The zoo spends just over RM1m a month and needs at least 500,000 visitors annually to break even from ticket sales. Spending all the revenue it earns does not leave the zoo with any funds for other activities like education, conservation and scientific research.
The zoo desperately needs more visitors to sponsor and cover its additional operating costs and expansion plans. In 2014 Zoo Negara drew a record 708,000 visitors, when China presented Malaysia with two giant pandas, Xing Xing and Liang Liang. But visitors have plummeted since then. In 2016 only 435,000 visited the zoo, and even that figure fell to 368,000 last year.
Due to its current financial constraints, Zoo Negara Malaysia reportedly dipped into its emergency funds to maintain the zoo. But these emergency funds, meant for such unforeseen circumstances, will not last long. Caring Malaysians, especially animal lovers, should spare some thought and money for these poor animals.
Zoo Negara used to receive five-year federal grants of RM5m, but these stopped in 2004. Now the government only gives a one-off government grant. Its reflects negatively on our country if the federal and state governments cannot provide a fixed yearly allocation to places showcasing our flora and fauna.
The government should provide a minimum yearly grant of at least RM5m to each of our three zoos: Zoo Negara, Malacca Zoo and Taiping Zoo. Private firms should also regularly donate to our zoos as part of their corporate social responsibility programmes.
It is puzzling why elected representatives – especially those from states where zoos are located – have not highlighted the dilemma zoos face. Could it be because such concerns have no political mileage for our legislators?
Many people are unaware that zoos play a key role by ensuring that endangered species are protected. By placing them in captivity, zoos enable these animals to procreate through breeding programmes. Wildlife numbers can be increased through such breeding.
Animal rights activsts, however, argue that only a small minority of creatures in zoos are part of captive-breeding programmes.
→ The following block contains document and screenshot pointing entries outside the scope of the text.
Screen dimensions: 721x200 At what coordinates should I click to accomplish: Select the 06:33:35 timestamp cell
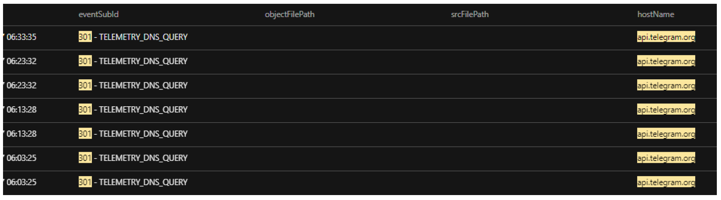click(22, 37)
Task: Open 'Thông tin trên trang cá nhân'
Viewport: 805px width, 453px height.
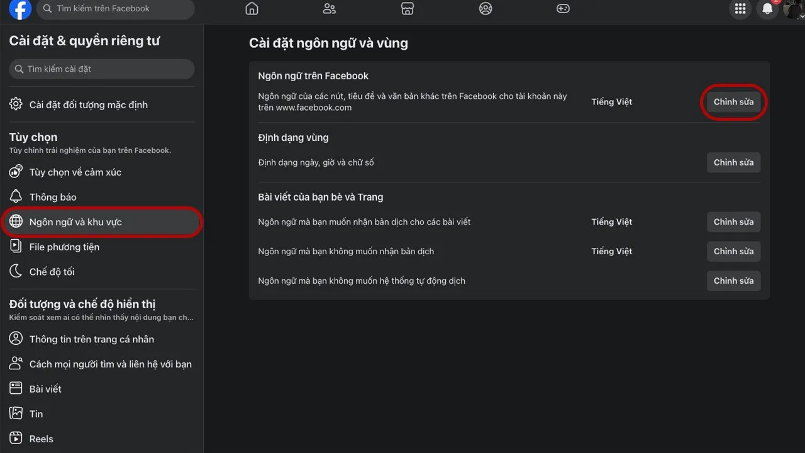Action: click(91, 339)
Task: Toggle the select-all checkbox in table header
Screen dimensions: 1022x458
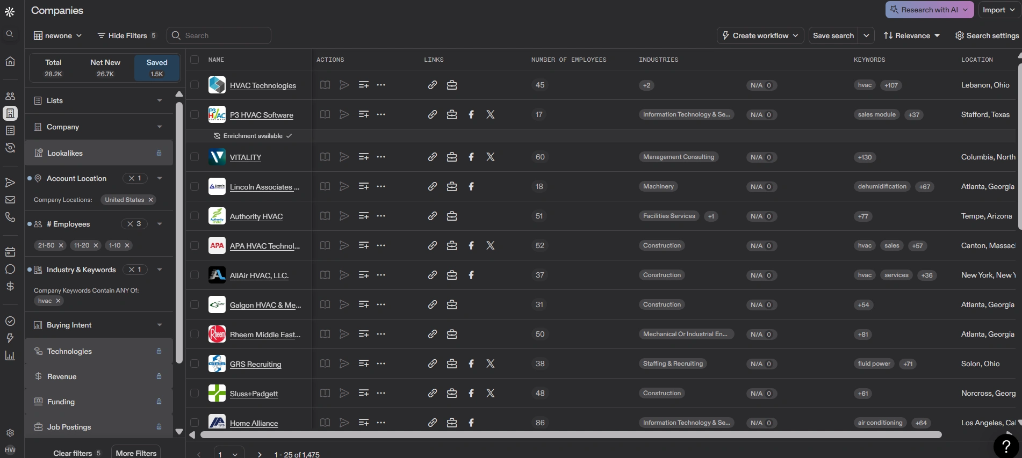Action: [195, 60]
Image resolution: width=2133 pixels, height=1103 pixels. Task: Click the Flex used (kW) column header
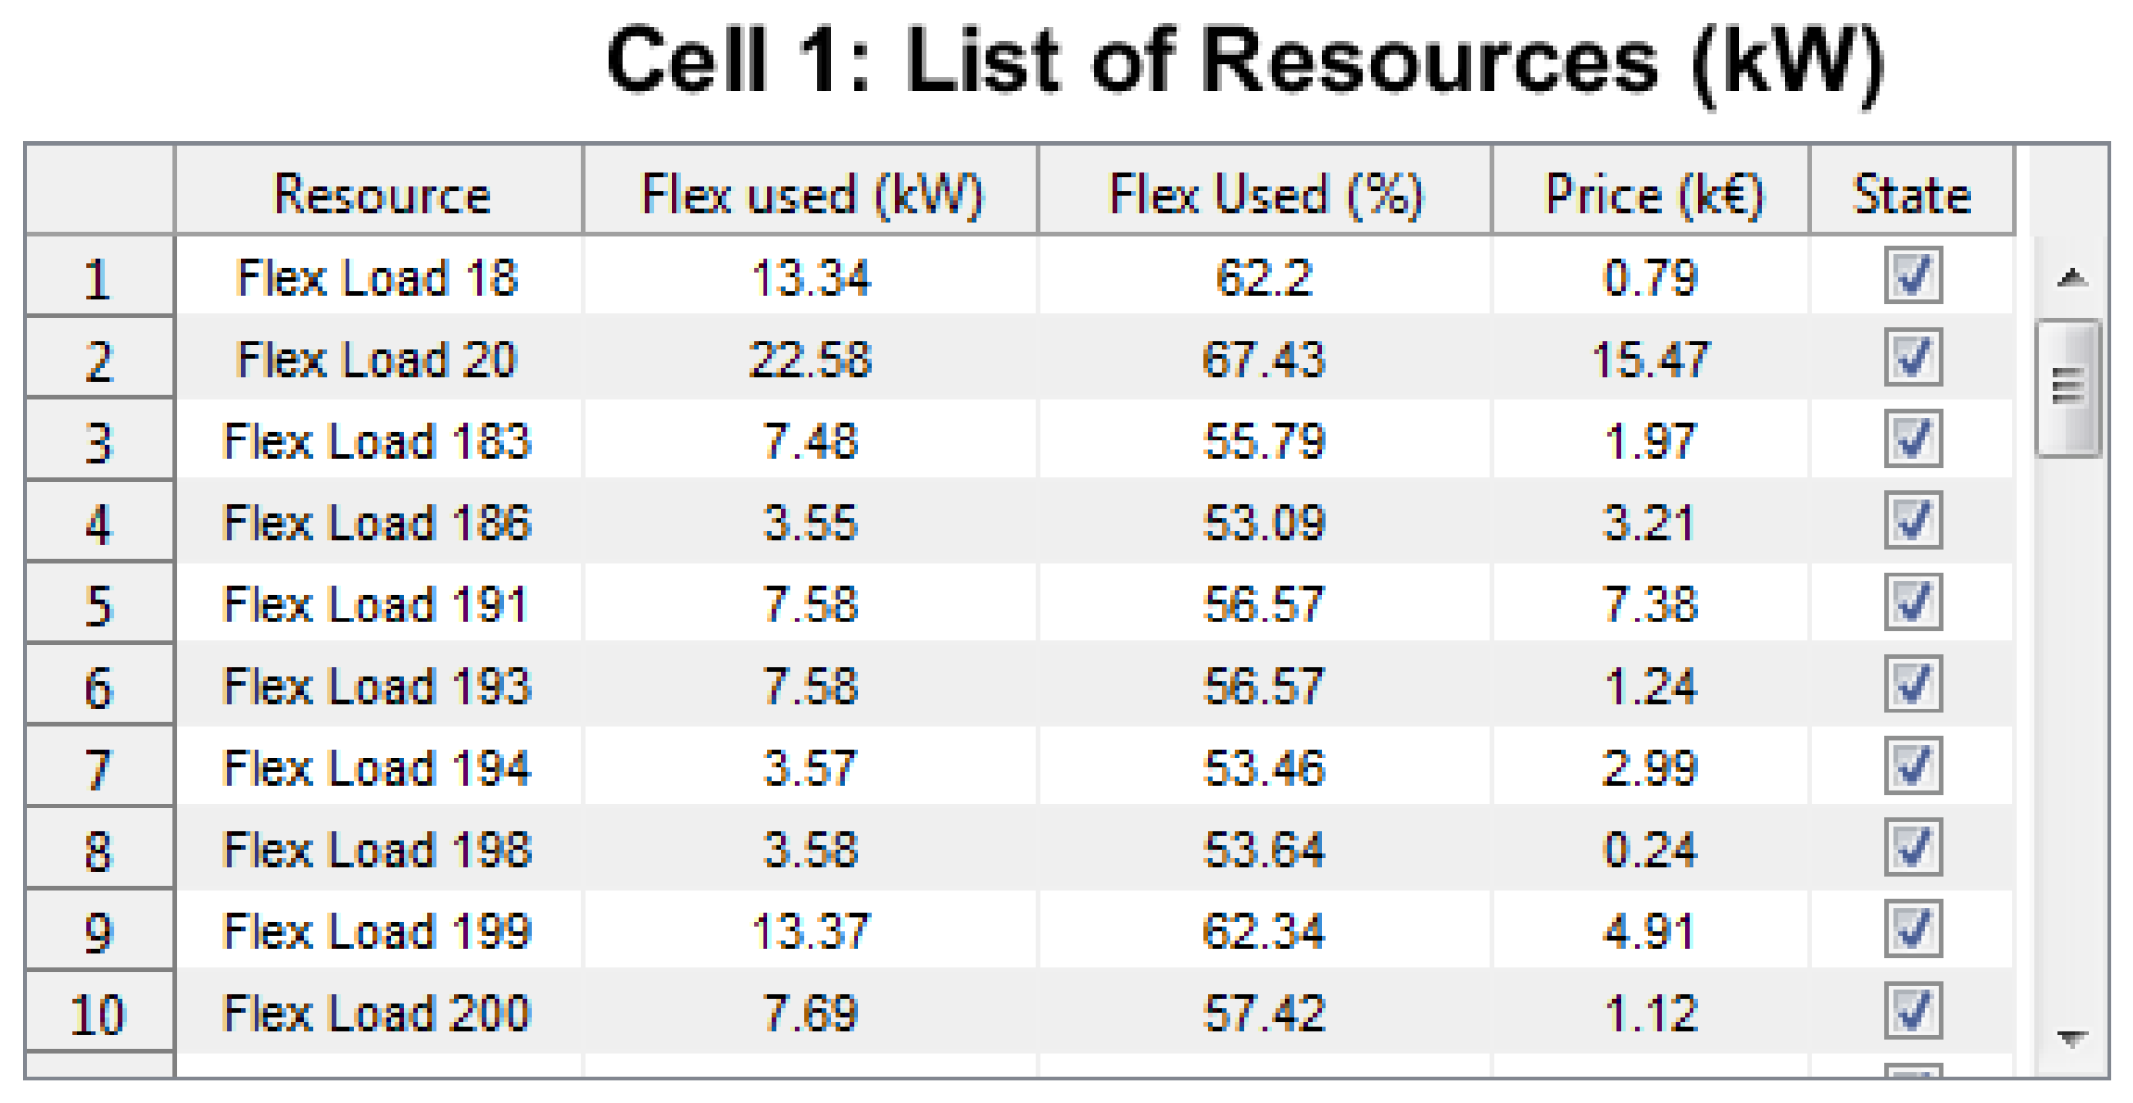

They say animals in zoos “suffer tremendously, both physically and mentally. They often display neurotic behaviour, like repetitive pacing, swaying, and bar biting” in limited, confined spaces. The animal rights group Peta even argues that “zoos are an idea whose time has come and gone“.
Some zoos have heeded such criticism and taken steps to naturalise the spaces for their animals. Zoos will have to do more if they want to stem the tide of declining visitors and avoid alienating naturalists and wildlife lovers altogether.
Visiting the Taiping Zoo in March this year was a re-education course for my friend and me. It opened our eyes once again to nature’s precious natural gifts around us which we seldom appreciate. Just imagine a world without animals!
Zoos offer some visitors, especially children, their first encounter with species from the animal kingdom, even if many usually walk by quickly with just a cursory glance at the animals.
For the more observant young visitors, zoos could inspire a lifelong love for wildlife and spark an interest in understanding the interdependence of animals and their original habitats. These children could become the wildlife lovers and conservationists of tomorrow who will champion the protection of these precious habitats in the wild.